_Try it:_
Set all of the entries down again precisely as they are written.

═════ Extracted records

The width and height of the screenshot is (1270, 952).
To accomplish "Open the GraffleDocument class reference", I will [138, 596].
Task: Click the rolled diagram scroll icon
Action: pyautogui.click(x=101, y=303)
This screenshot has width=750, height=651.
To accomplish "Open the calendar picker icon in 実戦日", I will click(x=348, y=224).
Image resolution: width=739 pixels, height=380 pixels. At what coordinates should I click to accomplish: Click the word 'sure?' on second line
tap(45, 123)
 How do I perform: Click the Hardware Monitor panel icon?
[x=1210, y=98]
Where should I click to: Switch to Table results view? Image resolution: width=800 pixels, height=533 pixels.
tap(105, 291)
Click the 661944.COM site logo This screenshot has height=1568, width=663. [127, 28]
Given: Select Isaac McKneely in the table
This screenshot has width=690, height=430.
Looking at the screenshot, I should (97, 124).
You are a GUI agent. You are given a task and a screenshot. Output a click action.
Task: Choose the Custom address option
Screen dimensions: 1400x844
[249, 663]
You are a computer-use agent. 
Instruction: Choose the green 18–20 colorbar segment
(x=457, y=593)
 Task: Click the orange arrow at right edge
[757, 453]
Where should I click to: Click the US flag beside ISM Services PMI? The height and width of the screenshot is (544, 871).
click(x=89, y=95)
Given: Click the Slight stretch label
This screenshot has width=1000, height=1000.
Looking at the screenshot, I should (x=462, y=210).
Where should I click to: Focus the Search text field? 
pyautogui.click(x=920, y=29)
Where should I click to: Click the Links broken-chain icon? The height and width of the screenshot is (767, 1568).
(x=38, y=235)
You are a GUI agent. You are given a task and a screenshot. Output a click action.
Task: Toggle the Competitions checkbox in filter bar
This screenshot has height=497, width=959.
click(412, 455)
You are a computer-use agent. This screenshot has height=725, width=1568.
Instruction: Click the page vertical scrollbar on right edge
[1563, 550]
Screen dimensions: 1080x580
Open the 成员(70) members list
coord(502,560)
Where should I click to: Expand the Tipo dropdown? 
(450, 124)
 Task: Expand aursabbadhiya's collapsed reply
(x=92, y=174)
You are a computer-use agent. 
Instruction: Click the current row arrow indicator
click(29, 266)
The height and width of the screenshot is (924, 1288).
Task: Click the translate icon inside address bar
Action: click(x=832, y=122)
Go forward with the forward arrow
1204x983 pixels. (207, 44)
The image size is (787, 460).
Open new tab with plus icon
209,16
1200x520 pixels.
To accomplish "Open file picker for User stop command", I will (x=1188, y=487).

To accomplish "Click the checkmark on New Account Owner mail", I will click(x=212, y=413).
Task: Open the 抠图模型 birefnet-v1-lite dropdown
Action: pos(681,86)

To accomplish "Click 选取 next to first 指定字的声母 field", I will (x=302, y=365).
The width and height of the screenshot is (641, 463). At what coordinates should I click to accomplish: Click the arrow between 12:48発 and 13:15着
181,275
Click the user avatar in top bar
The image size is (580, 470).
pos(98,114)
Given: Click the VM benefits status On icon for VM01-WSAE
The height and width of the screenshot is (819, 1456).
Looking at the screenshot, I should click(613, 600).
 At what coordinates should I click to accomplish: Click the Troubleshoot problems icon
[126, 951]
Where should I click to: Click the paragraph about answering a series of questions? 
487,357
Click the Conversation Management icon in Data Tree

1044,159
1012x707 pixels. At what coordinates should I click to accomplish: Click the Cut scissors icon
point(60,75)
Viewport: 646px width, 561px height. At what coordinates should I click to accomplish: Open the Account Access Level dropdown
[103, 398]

══════════

_Answer box:_
The width and height of the screenshot is (1270, 952).
To accomplish "Open the GraffleDocument class reference", I will [138, 596].
Task: Click the rolled diagram scroll icon
Action: pyautogui.click(x=101, y=303)
This screenshot has width=750, height=651.
To accomplish "Open the calendar picker icon in 実戦日", I will click(x=348, y=224).
Image resolution: width=739 pixels, height=380 pixels. At what coordinates should I click to accomplish: Click the word 'sure?' on second line
tap(45, 123)
 How do I perform: Click the Hardware Monitor panel icon?
[x=1210, y=98]
Where should I click to: Switch to Table results view? Image resolution: width=800 pixels, height=533 pixels.
tap(105, 291)
Click the 661944.COM site logo This screenshot has height=1568, width=663. [127, 28]
Given: Select Isaac McKneely in the table
This screenshot has width=690, height=430.
Looking at the screenshot, I should (97, 124).
You are a GUI agent. You are given a task and a screenshot. Output a click action.
Task: Choose the Custom address option
Screen dimensions: 1400x844
[249, 663]
You are a computer-use agent. 
Instruction: Choose the green 18–20 colorbar segment
(x=457, y=593)
 Task: Click the orange arrow at right edge
[757, 453]
Where should I click to: Click the US flag beside ISM Services PMI? The height and width of the screenshot is (544, 871).
click(x=89, y=95)
Given: Click the Slight stretch label
This screenshot has width=1000, height=1000.
Looking at the screenshot, I should (x=462, y=210).
Where should I click to: Focus the Search text field? 
pyautogui.click(x=920, y=29)
Where should I click to: Click the Links broken-chain icon? The height and width of the screenshot is (767, 1568).
(x=38, y=235)
You are a GUI agent. You are given a task and a screenshot. Output a click action.
Task: Toggle the Competitions checkbox in filter bar
This screenshot has height=497, width=959.
click(412, 455)
You are a computer-use agent. This screenshot has height=725, width=1568.
Instruction: Click the page vertical scrollbar on right edge
[1563, 550]
Screen dimensions: 1080x580
Open the 成员(70) members list
coord(502,560)
Where should I click to: Expand the Tipo dropdown? 
(450, 124)
 Task: Expand aursabbadhiya's collapsed reply
(x=92, y=174)
You are a computer-use agent. 
Instruction: Click the current row arrow indicator
click(29, 266)
The height and width of the screenshot is (924, 1288).
Task: Click the translate icon inside address bar
Action: click(x=832, y=122)
Go forward with the forward arrow
1204x983 pixels. (207, 44)
The image size is (787, 460).
Open new tab with plus icon
209,16
1200x520 pixels.
To accomplish "Open file picker for User stop command", I will (x=1188, y=487).

To accomplish "Click the checkmark on New Account Owner mail", I will click(x=212, y=413).
Task: Open the 抠图模型 birefnet-v1-lite dropdown
Action: pos(681,86)

To accomplish "Click 选取 next to first 指定字的声母 field", I will (x=302, y=365).
The width and height of the screenshot is (641, 463). At what coordinates should I click to accomplish: Click the arrow between 12:48発 and 13:15着
181,275
Click the user avatar in top bar
The image size is (580, 470).
pos(98,114)
Given: Click the VM benefits status On icon for VM01-WSAE
The height and width of the screenshot is (819, 1456).
Looking at the screenshot, I should click(613, 600).
 At what coordinates should I click to accomplish: Click the Troubleshoot problems icon
[126, 951]
Where should I click to: Click the paragraph about answering a series of questions? 
487,357
Click the Conversation Management icon in Data Tree

1044,159
1012x707 pixels. At what coordinates should I click to accomplish: Click the Cut scissors icon
point(60,75)
Viewport: 646px width, 561px height. At what coordinates should I click to accomplish: Open the Account Access Level dropdown
[103, 398]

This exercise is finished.